I am not sure what this actually means.
I presume it discovers the file and looks it in the sincedb collection, doesn't find it and calls it unmatched.

Hi @Badger, did you find time to look at the log above?

Thanks.

I did but I do not understand the filewatch code well enough to interpret it. It is finding the files and knows they are not zero length, but does not appear to start reading them. I do not understand how that could happen.

An update on this. After around 15 hours, logstash started reading some files.
However the event rate that I captured from the "metrics" plugin was too low ~2000 events/sec. I usually get an average of 25,0000 events/sec.

It stopped again after an hour. It didn't read all the files from the subdirectory.

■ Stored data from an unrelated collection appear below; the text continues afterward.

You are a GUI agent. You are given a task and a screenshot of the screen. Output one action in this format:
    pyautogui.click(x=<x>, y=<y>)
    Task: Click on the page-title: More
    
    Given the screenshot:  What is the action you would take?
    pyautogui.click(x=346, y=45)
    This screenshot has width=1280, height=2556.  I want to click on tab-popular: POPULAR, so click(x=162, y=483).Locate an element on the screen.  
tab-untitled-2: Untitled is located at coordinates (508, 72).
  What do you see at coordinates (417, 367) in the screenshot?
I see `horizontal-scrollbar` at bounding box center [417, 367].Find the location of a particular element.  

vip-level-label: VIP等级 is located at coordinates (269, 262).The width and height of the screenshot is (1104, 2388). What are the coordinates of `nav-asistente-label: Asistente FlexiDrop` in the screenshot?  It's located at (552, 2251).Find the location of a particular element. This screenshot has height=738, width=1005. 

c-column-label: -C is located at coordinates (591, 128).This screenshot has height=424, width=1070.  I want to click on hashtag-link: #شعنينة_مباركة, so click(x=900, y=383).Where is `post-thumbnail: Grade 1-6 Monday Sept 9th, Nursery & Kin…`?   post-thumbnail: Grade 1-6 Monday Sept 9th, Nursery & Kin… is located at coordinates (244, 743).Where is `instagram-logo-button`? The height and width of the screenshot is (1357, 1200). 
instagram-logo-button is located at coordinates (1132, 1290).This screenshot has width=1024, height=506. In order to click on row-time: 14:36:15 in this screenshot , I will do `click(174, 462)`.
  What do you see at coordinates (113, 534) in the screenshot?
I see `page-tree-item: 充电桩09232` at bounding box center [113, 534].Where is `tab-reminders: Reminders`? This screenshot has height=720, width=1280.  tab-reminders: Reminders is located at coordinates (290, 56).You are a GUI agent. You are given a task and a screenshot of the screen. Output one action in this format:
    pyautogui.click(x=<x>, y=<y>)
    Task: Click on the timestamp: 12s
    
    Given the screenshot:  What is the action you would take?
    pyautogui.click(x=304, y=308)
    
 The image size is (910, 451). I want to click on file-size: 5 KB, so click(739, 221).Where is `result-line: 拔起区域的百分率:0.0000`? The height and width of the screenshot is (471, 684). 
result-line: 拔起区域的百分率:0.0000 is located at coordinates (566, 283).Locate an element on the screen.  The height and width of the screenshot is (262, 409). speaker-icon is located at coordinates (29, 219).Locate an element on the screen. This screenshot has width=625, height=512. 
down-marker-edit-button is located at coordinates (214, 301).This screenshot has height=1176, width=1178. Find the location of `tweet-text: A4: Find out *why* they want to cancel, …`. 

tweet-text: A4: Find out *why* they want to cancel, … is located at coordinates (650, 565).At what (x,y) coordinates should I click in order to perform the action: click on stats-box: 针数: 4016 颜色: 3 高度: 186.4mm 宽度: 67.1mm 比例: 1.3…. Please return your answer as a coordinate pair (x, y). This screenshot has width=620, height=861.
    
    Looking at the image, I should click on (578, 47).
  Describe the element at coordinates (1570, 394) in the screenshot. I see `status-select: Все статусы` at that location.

Unfortunately there is not enough components at TRACE level logging.

I need as many filewatch.readmode.* components as possible logging at TRACE.

What is the output of curl -XGET 'localhost:9600/_node/logging?pretty'?

This topic was automatically closed 28 days after the last reply. New replies are no longer allowed.